We also past another sail boat (Yawl two mast rig with 2 jibs and main)
Canadian vessel "Telcon" heading in the same direction, I called them and we
talked they heading to the same ports as us, and we had been at anchor
together in Z "wot" last week, so we should see them at anchor tomorrow
night. At that stage we were doing about a knot faster than them, due to
boat length I suspect and I was very happy with my new sailing arrangement.
I now have the whisker pole set out to the starboard side, with the Genee
sheet running through it, I have toping lift on it, with a down haul and it
is set up before leaving the harbor(saves messing about on the foredeck in
seas). I am able to unfurl the genee easily and this arrangement is ideal in
conditions where the wind is just off the aft, so you not quite running down
wind but you are deep, and it allows me to point more downwind than I was on
the last passage, which I found the waves moving the genee around too much
and I list wind. The whole sail is a much better set shape, "tell tails are
steady" and the clew of the sail is steady even in the wobbly seas.
We also were hailed by a north bound sail boat which was 4 miles closer to
land than us, they had come from the port we are going to and they are going
to Acapulco so we were able to swap information on ports and conditions.
This boat has come through the channel, and is heading to Z "wot" before
going to Hawaii mid April a nice 45 foot steel ketch.
In the afternoon yesterday Sean and I played monopoly which is good for his
maths, and strategy skill, (it is surprising to see how well he is doing
with the money now and working out how to pay with what he has, this he
struggled with at the beginning of the trip), he then went onto audio books
which he listening to "Wind in the Willows" again this is well read in the
audio books and gets his imagination working well.
The passages are an interesting time, we all get on with activities, Tracy
and I have our duties a part from the watch (Tracy in the galley) me on
sails and engine checks, and then we share the activities with the boys,
Tracy doing craft sessions and I construction and games. Time goes
surprising quickly especially if the weather is nice (get not rolly) so you
can move about. I am also plowing through novels which is great to get to
after so many years where I did not have time, but even since the boys are
here even the stretches of time I can read is limited. This passage is the
single longest one yet, at 205 nM to Puete Angel which is small fishing
harbor which we will probably pull into around about sunset tomorrow, as we
want to avoid going in to Hautluco at night, and this will give us a nice
short 25 mile hop the following day or the day after depending on how we
find Puete Angel, but is meant to be a very nice spot and calm (which is
critical for Tracy), since we are making good time and there is no weather
window for the Gulf of T for a couple of days we are in no rush.

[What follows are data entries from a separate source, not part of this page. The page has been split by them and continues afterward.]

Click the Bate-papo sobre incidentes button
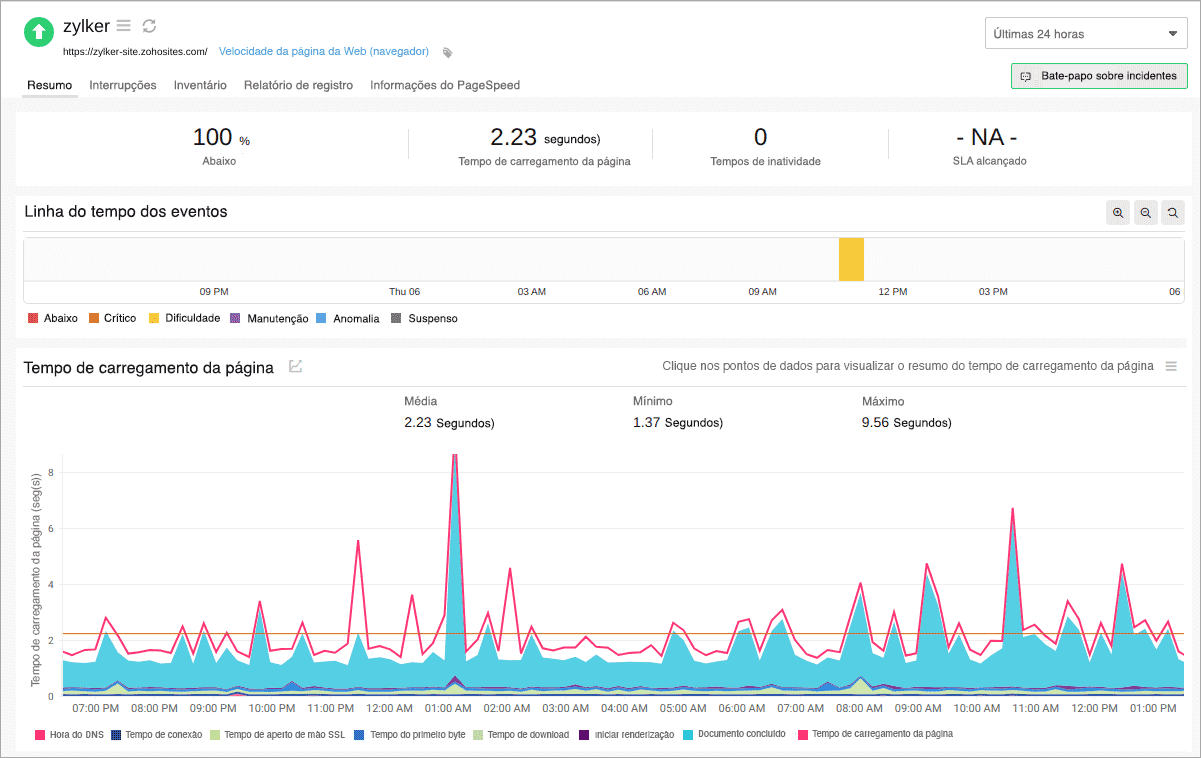point(1099,76)
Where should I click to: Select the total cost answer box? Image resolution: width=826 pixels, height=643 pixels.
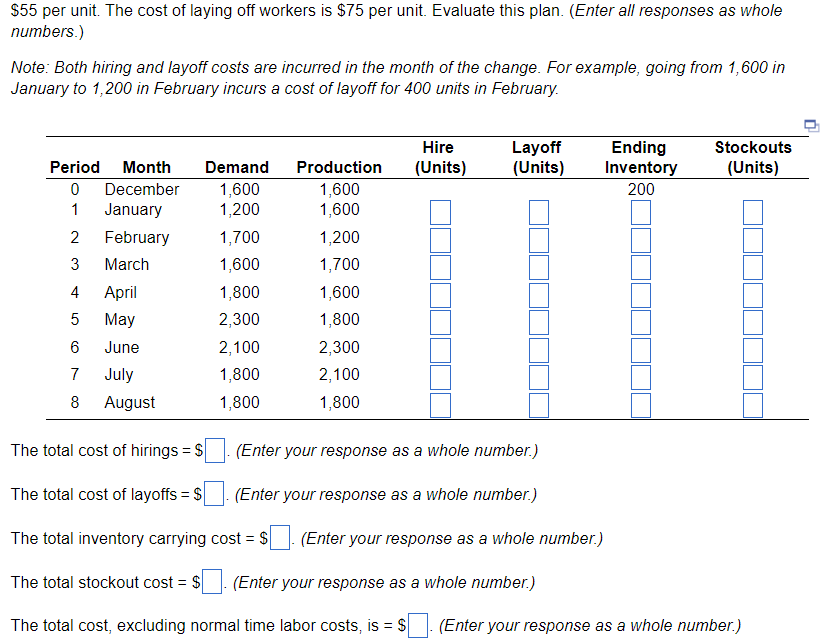[x=417, y=624]
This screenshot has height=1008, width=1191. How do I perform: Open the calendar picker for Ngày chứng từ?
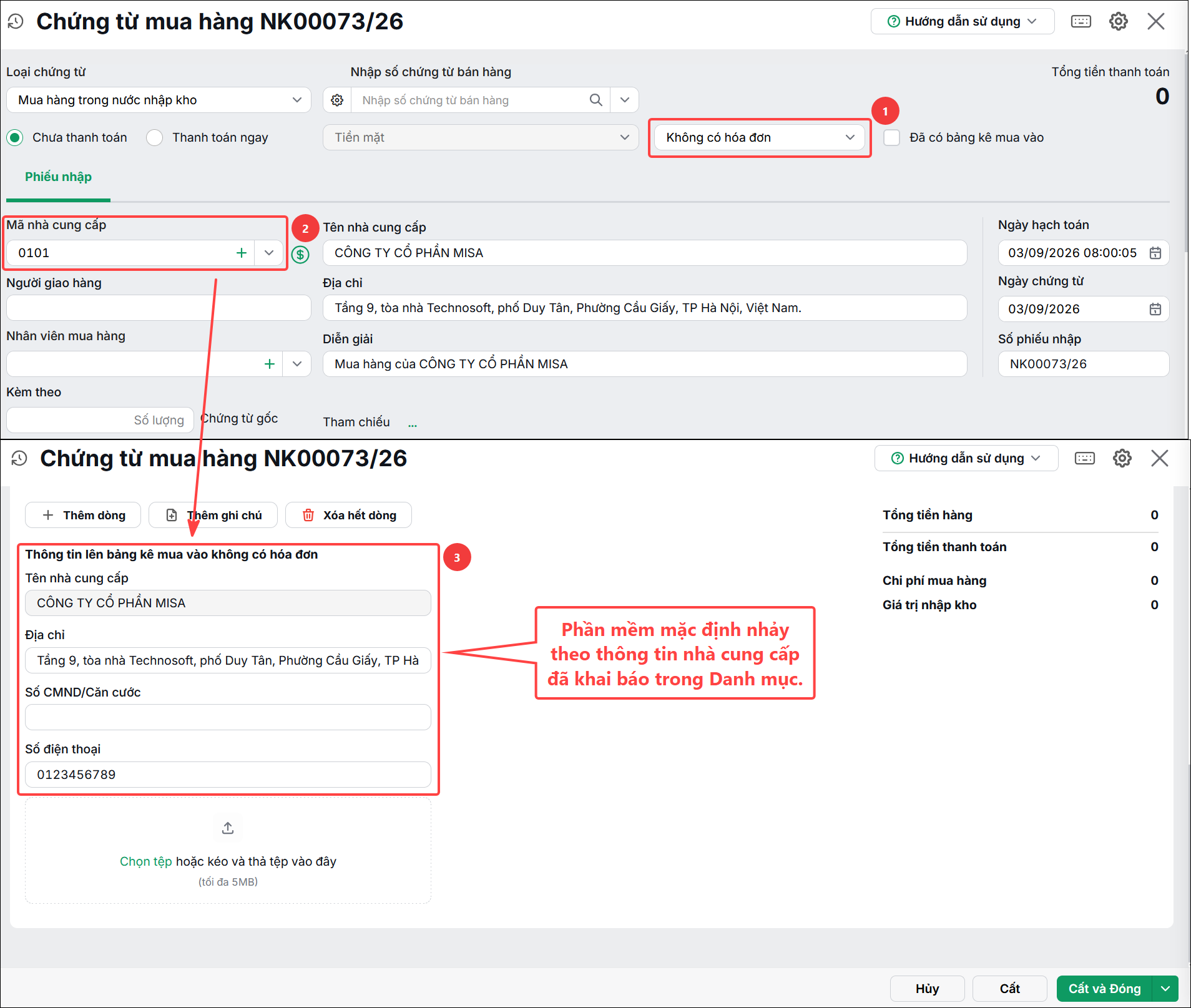1155,309
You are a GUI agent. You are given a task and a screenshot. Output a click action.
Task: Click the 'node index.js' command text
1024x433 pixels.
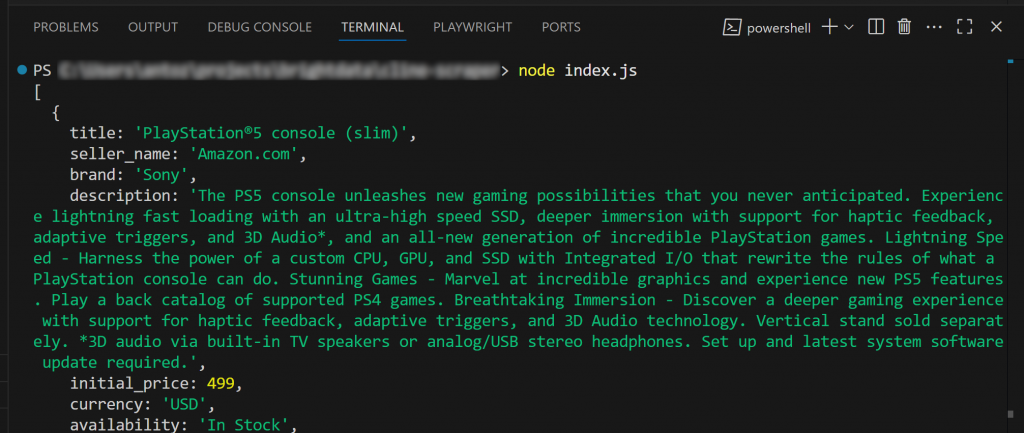tap(577, 71)
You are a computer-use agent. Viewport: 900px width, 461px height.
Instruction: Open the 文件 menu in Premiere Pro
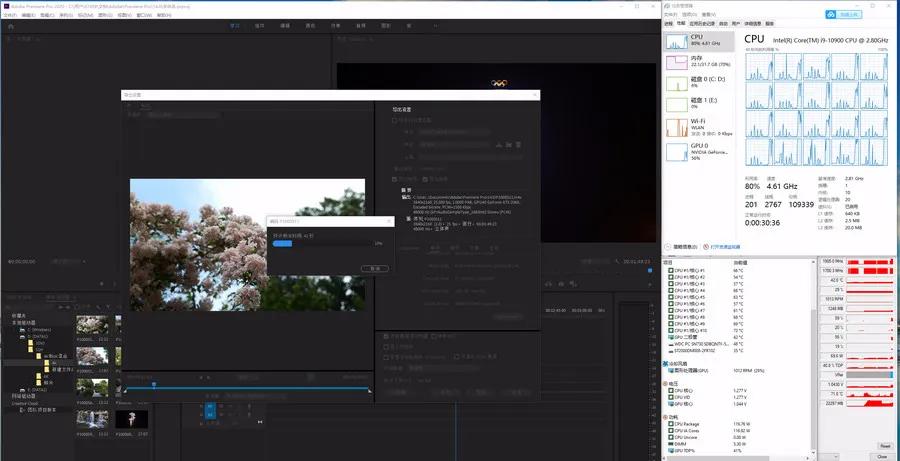pos(9,15)
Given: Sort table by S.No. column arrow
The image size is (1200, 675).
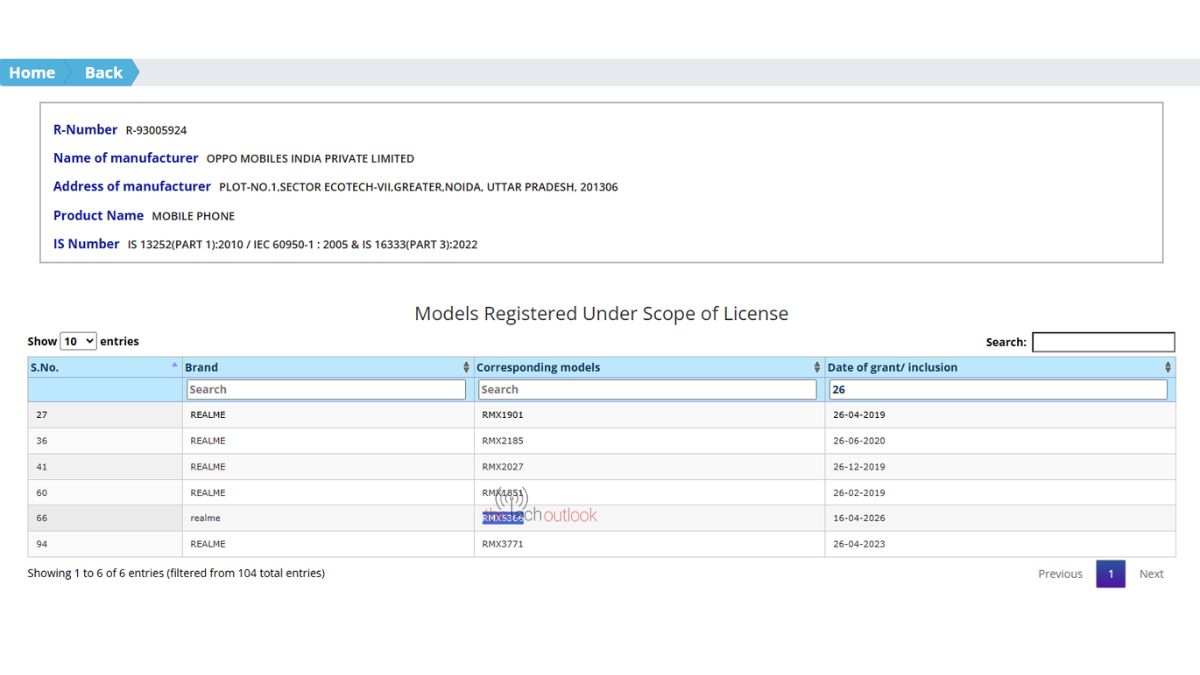Looking at the screenshot, I should tap(175, 366).
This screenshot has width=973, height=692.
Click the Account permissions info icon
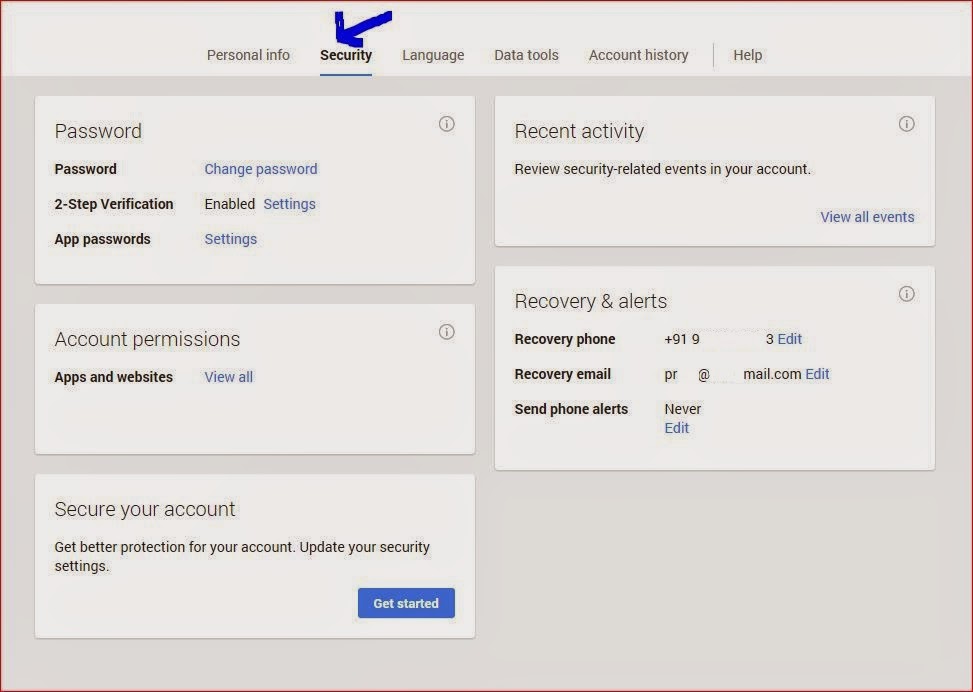click(x=447, y=331)
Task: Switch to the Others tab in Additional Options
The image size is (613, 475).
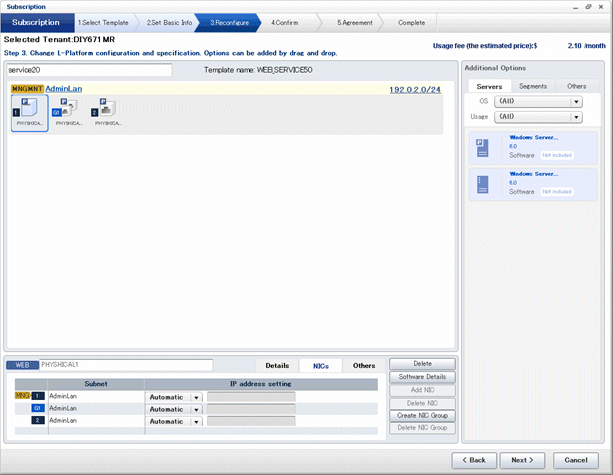Action: 576,86
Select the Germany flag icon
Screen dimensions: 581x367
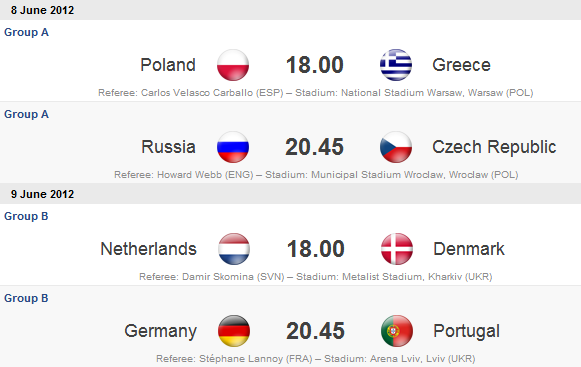point(234,331)
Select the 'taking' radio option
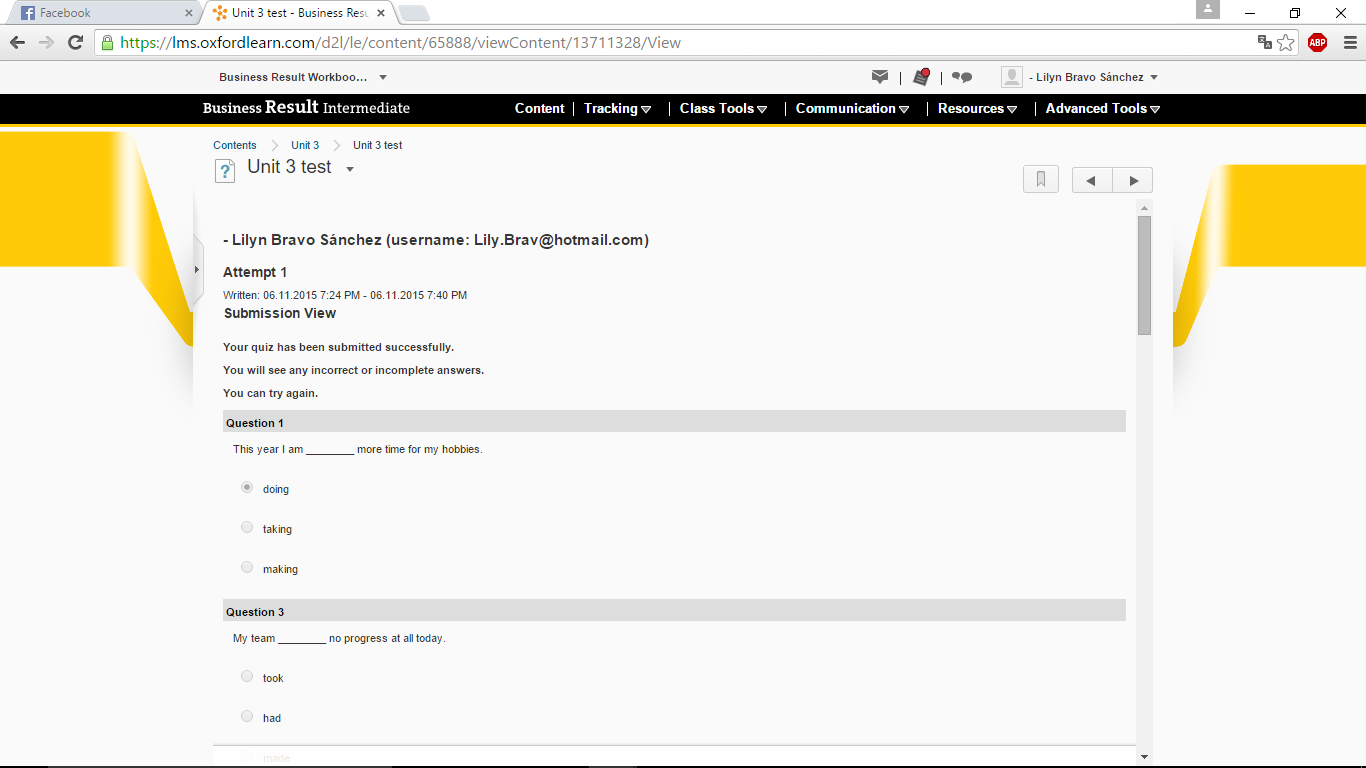 tap(247, 527)
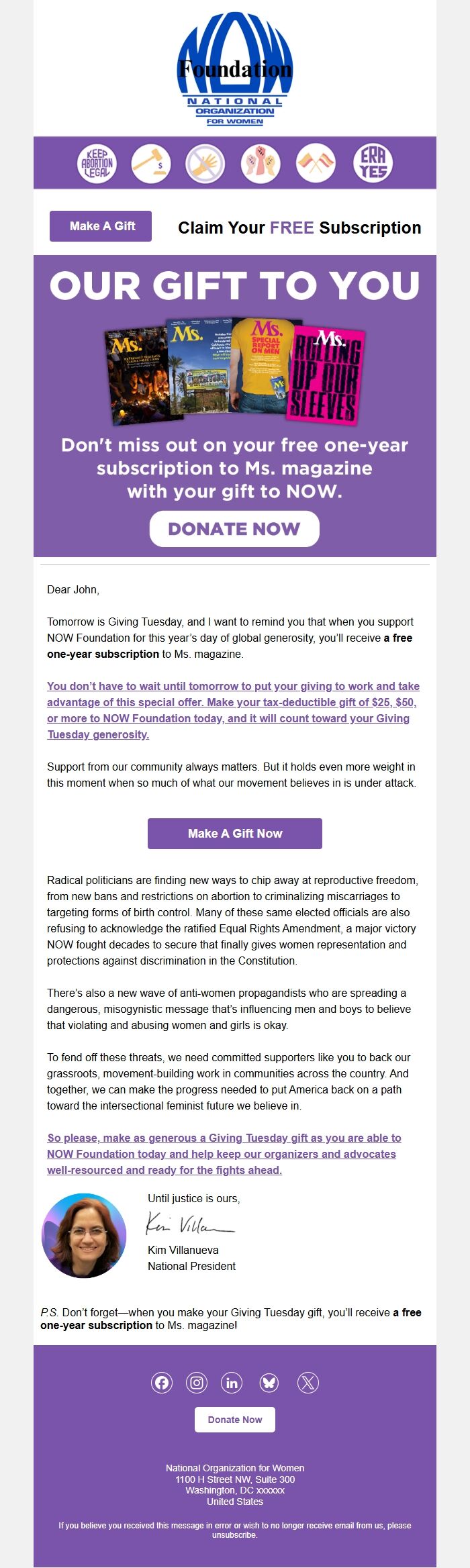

It was nice to see Tracy move into thinking about the next 5 months and what
we are going to do, as we in central America which she has travelled a lot
more than I. We are discussing maybe exploring El Salvador and the Meyer
ruins in the surrounding countries doing this by land travel leaving the
boat in a safe anchorage under security, and then possible going South
America for 2 months to do the Chilean inside passage and then Argentina
again an air and land travel, but the planning and ideas get us excited and
it would round off a good year of travel in the Americas, we will continue
to discuss and explore possibilities over the next month. Then we would
return and go on to Costa Rica and Panama exploring their islands and bays.
As I sign off the moon has about another 2 hours left before setting, all is
calm, and going well, it is so peaceful no matter how many times I do this
at night I just stare out at the water, with the stars reflecting and the
ceiling dome of the milkway surrounding us, and then the bow wave pealing
off with the white glowing against the navigation lights, it is a good time
for reflection and I hope the next leg is as calm as this one as that has 3
nights and is longest yet at 460 Nm.